The serum half-life of IgG4 is around 23 days, and this marker can therefore be used to track response to treatment to some extent [18]. It can be roughly assumed that the sensitivity of serum IgG4 for type 1 AIP is around 66%, even though it varies between different regions and countries [14, 19,20,21]. Besides, the sensitivity and specificity are dependent on the cutoff value used. Using a cutoff of > 140 mg/dl, IgG4 had a sensitivity and specificity of 76 and 93%, respectively, but using a cutoff of > 280 mg/dl, these values were 53 and 99%, respectively [22]. For differentiating IgG4-related SC from primary sclerosing cholangitis (PSC) and primary biliary cholangitis, the sensitivity of serum IgG4 is reported to be high, around 90%, with a specificity of 85% [23].
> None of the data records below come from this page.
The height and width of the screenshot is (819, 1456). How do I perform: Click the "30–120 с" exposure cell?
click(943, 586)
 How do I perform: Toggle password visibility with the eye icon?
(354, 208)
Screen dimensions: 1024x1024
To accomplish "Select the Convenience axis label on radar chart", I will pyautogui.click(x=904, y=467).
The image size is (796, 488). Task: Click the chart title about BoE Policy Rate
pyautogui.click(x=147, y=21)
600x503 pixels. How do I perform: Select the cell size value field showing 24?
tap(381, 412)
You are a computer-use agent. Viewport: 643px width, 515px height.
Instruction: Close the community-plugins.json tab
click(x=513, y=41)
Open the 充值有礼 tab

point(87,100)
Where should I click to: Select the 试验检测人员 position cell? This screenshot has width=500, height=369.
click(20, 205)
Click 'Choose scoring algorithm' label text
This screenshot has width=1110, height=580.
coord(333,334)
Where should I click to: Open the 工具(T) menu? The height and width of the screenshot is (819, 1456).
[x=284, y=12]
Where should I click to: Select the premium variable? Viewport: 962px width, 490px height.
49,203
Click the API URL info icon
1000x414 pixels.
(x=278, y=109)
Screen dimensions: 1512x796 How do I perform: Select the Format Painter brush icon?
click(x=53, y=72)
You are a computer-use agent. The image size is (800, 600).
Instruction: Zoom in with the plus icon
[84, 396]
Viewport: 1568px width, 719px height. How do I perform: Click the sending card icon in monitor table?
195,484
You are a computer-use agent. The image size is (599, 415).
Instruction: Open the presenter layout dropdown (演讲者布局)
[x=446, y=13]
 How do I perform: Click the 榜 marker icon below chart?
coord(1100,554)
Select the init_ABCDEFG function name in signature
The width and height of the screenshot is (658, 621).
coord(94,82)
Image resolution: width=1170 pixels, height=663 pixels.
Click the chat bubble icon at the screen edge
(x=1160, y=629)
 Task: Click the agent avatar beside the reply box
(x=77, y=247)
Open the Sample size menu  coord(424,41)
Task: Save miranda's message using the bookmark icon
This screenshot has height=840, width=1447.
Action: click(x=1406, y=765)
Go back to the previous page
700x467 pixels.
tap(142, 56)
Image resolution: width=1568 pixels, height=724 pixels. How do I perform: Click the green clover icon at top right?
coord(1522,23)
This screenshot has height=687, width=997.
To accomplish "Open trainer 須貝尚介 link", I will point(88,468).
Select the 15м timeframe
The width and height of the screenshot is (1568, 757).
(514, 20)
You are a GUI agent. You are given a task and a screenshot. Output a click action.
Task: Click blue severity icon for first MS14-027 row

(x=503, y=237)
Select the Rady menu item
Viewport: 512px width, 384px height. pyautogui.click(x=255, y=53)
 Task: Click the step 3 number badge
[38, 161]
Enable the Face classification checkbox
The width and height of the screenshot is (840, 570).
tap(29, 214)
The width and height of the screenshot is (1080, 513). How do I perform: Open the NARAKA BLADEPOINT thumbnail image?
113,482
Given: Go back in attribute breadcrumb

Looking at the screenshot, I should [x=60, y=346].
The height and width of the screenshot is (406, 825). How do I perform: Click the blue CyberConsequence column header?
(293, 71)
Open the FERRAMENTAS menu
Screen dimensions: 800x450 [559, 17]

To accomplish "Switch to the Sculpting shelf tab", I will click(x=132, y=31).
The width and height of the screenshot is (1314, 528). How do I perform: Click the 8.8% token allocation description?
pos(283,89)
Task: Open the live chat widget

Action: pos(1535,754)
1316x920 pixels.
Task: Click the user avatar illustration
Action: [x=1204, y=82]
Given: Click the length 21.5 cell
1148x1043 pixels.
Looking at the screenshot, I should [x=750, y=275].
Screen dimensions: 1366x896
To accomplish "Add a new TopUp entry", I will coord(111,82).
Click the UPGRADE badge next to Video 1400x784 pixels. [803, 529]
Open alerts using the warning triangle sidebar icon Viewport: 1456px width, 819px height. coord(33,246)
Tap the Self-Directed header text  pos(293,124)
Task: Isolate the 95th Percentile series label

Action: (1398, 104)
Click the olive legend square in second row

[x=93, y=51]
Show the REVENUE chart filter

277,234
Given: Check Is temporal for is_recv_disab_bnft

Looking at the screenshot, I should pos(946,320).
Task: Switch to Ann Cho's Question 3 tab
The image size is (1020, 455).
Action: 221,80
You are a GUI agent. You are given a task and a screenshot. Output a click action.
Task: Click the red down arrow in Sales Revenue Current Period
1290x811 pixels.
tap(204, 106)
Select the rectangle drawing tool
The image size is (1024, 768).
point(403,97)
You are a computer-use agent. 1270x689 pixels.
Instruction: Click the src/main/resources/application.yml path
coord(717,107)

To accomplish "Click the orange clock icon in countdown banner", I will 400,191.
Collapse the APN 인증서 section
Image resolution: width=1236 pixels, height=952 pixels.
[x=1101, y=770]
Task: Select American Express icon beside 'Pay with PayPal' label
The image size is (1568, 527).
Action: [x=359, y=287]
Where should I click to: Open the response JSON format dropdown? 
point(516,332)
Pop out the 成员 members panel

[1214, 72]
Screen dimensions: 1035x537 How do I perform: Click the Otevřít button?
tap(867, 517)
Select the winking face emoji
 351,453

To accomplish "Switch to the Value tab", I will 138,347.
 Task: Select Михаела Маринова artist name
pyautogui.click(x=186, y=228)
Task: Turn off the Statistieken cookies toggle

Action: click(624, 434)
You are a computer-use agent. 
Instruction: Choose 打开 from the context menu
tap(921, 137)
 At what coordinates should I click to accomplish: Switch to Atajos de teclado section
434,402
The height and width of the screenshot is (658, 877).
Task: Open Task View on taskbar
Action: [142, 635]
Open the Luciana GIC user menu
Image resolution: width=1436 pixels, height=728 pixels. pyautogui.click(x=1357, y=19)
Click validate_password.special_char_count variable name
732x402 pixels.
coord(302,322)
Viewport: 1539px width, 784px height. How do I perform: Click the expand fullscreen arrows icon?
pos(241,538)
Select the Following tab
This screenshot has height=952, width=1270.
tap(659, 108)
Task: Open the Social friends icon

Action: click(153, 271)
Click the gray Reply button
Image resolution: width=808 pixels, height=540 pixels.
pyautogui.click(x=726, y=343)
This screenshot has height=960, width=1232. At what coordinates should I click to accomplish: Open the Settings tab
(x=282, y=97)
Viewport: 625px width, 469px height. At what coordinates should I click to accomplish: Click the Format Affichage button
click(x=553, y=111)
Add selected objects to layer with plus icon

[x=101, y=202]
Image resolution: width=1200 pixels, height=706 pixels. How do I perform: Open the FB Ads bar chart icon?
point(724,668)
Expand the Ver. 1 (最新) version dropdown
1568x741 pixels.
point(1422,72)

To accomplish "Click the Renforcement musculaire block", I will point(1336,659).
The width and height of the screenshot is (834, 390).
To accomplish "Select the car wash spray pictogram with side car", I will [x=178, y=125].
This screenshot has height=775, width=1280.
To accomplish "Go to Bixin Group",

In this review, we outline the general histopathologic features of IgG4-RD and focus then on the pathology of the IgG4-RD lesions in the pancreas and the bile ducts. Particular emphasis is put on the discussion of the biopsy-relevant histologic features of IgG4-RD in the pancreas and the bile ducts, since these lesions are clinically notoriously difficult to distinguish from neoplastic disease. However, as IgG4-RD is responsive to steroids, a correct preoperative diagnosis that often requires a biopsy is of utmost importance to avoid resection.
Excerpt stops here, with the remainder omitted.